[EXTRACT]

▶

|The key to keeping your Microsoft Exchange Servers running at their best is to establish a routine of regular maintenance. Exchange Server performs eleven automated maintenance tasks nightly, but you can schedule the best time for this, and you should verify that the tasks are completing as well as verifying your databases' integrity and percentage of free space. Additional tips for ensuring best performance of your Exchange servers include periodically running the Microsoft Exchange Server Best Practices Analyzer (ExBPA), verifying your backups, and testing your uninterruptible power supplies (UPSs).|
Because it's been around for well over a decade, Exchange Server is a mature product, and Exchange Server 2007 seems to be more stable and reliable than its predecessors. Even so, every version of Exchange requires occasional, regular maintenance. So here are some tips for keeping your Exchange servers running as smoothly as possible.
Run ExBPA Periodically
One of the best pieces of advice I can give you is that you should periodically run the Microsoft Exchange Server Best Practices Analyzer (ExBPA). Running it every month or two should be sufficient for most organizations. In case you aren't familiar with this valuable tool, ExBPA analyzes your Exchange organization's configuration and compares it to Microsoft's recommendations. Administrators typically run ExBPA after deploying a new Exchange organization, then use the tool to help them fine-tune the organization. After everything is correctly configured and optimized, though, people tend to forget all about ExBPA.
There are at least two good reasons to continue running ExBPA periodically. First, you should run the ExBPA any time you add a new server to your Exchange organization. Not only do you need to verify that the new server is configured appropriately, but also adding a server can have a negative effect on the performance of your Exchange organization as a whole. Running ExBPA after deploying a new server can help you avoid such growing pains.
The second reason you should run ExBPA on a periodic basis is because Microsoft is notorious for changing their recommendations. I've lost count of the number of times over the years that I've written about a technique in an article, only to receive an email message a month or two later from someone telling me that Microsoft has changed their recommendations.
Don't get me wrong: These changes aren't a bad thing. If Microsoft discovers a more secure or more efficient way of configuring Exchange, I want to know about it. Fortunately, every time ExBPA runs, it checks a centralized database that Microsoft updates with its latest configuration recommendations. Therefore, if you run ExBPA periodically, you might find ways to modify your Exchange organization to make it more secure or efficient.
Configure Database Maintenance Schedules
As messages are sent, received, moved, and deleted, the Information Store is bombarded with transactions. Over time, all this activity can leave the database in a sad state of fragmentation. Fortunately, Microsoft knows this and has designed Exchange Server to run an automated maintenance cycle each night.

◀

[SOURCE MATERIAL]
▶

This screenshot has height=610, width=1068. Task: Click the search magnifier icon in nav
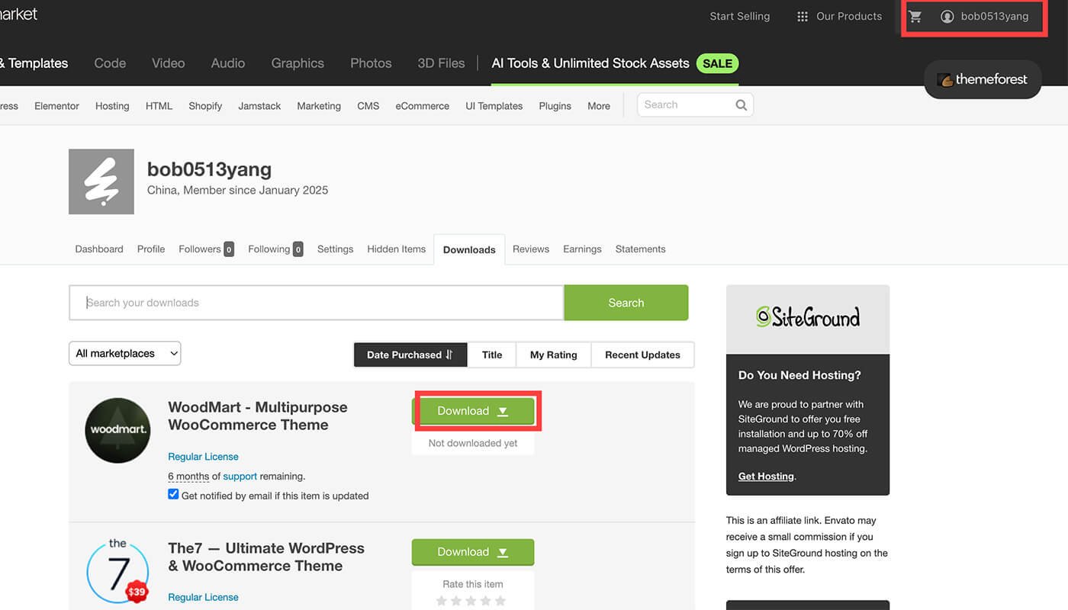(741, 105)
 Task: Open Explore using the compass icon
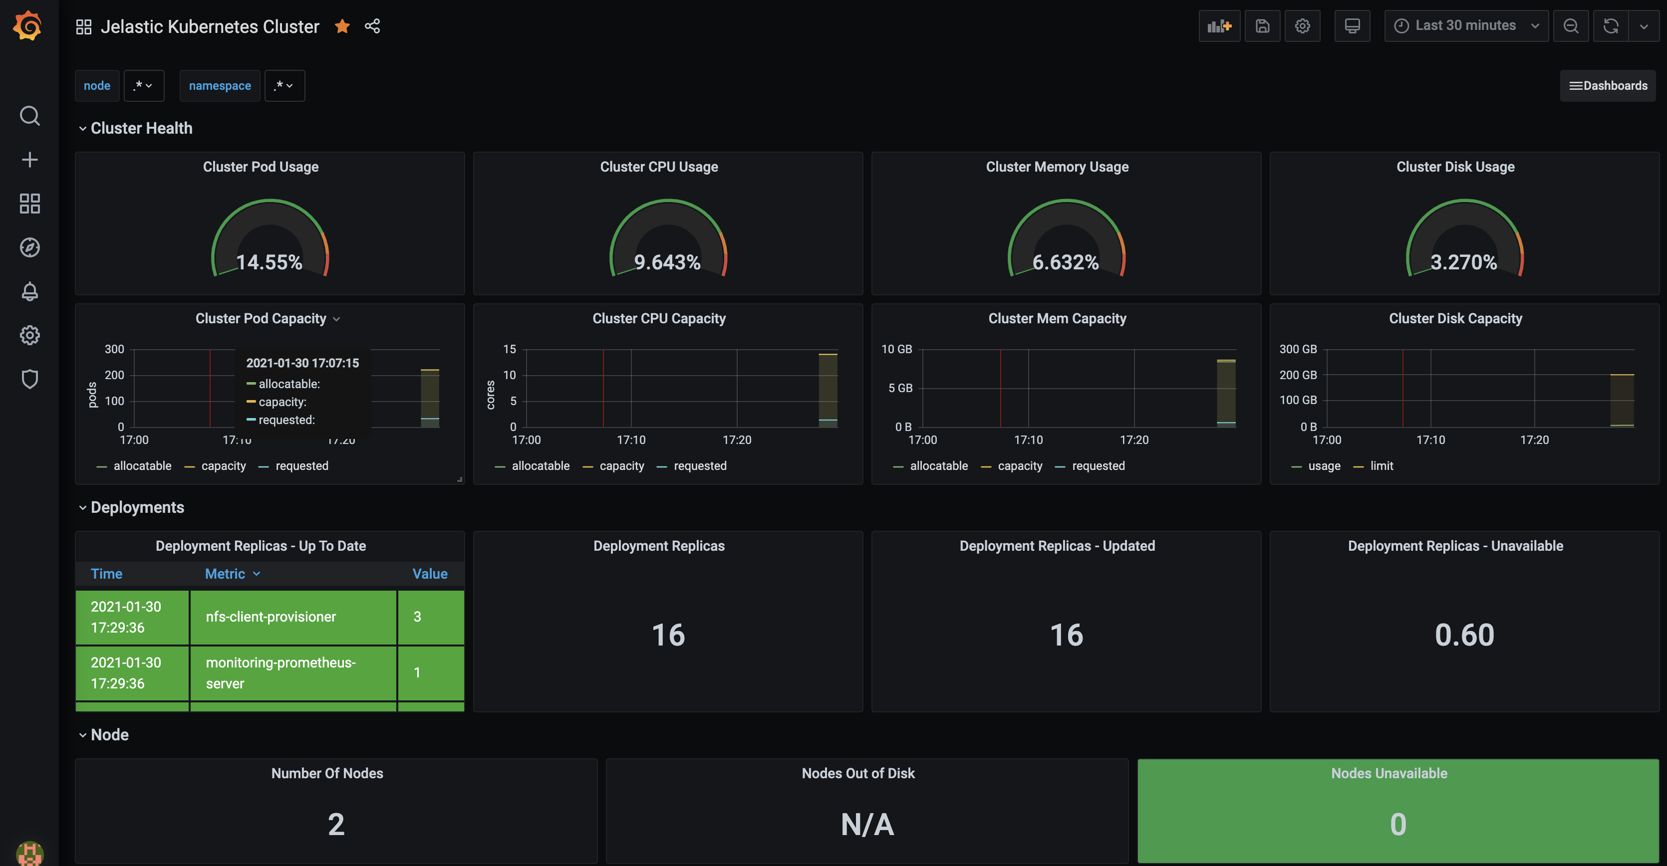click(x=30, y=247)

◀

[LIST OF TASKS]
a) Answer these questions using the Exchange Server article.
(i) How many automated maintenance tasks does Exchange Server perform nightly?
(ii) How often does the article say running ExBPA should be sufficient for most organizations?
(iii) What does ExBPA check every time it runs?
b) Write out the passage of the Exchange Server article starting at "Configure Database Maintenance" and ending at "cycle each night.".
c) Summarize the Exchange Server article in two sentences.

[ANSWERS FOR THE TASKS]
a)
(i) Eleven.
(ii) Every month or two.
(iii) A centralized database that Microsoft updates with its latest configuration recommendations.

b)
Configure Database Maintenance Schedules
As messages are sent, received, moved, and deleted, the Information Store is bombarded with transactions. Over time, all this activity can leave the database in a sad state of fragmentation. Fortunately, Microsoft knows this and has designed Exchange Server to run an automated maintenance cycle each night.

c) Keeping Exchange servers at their best calls for regular maintenance, such as verifying that the nightly automated maintenance tasks complete, checking database integrity and free space, running ExBPA, verifying backups, and testing UPSs. ExBPA compares an organization's configuration to Microsoft's recommendations, and it should be run every month or two and whenever a new server is added, because Microsoft changes its recommendations.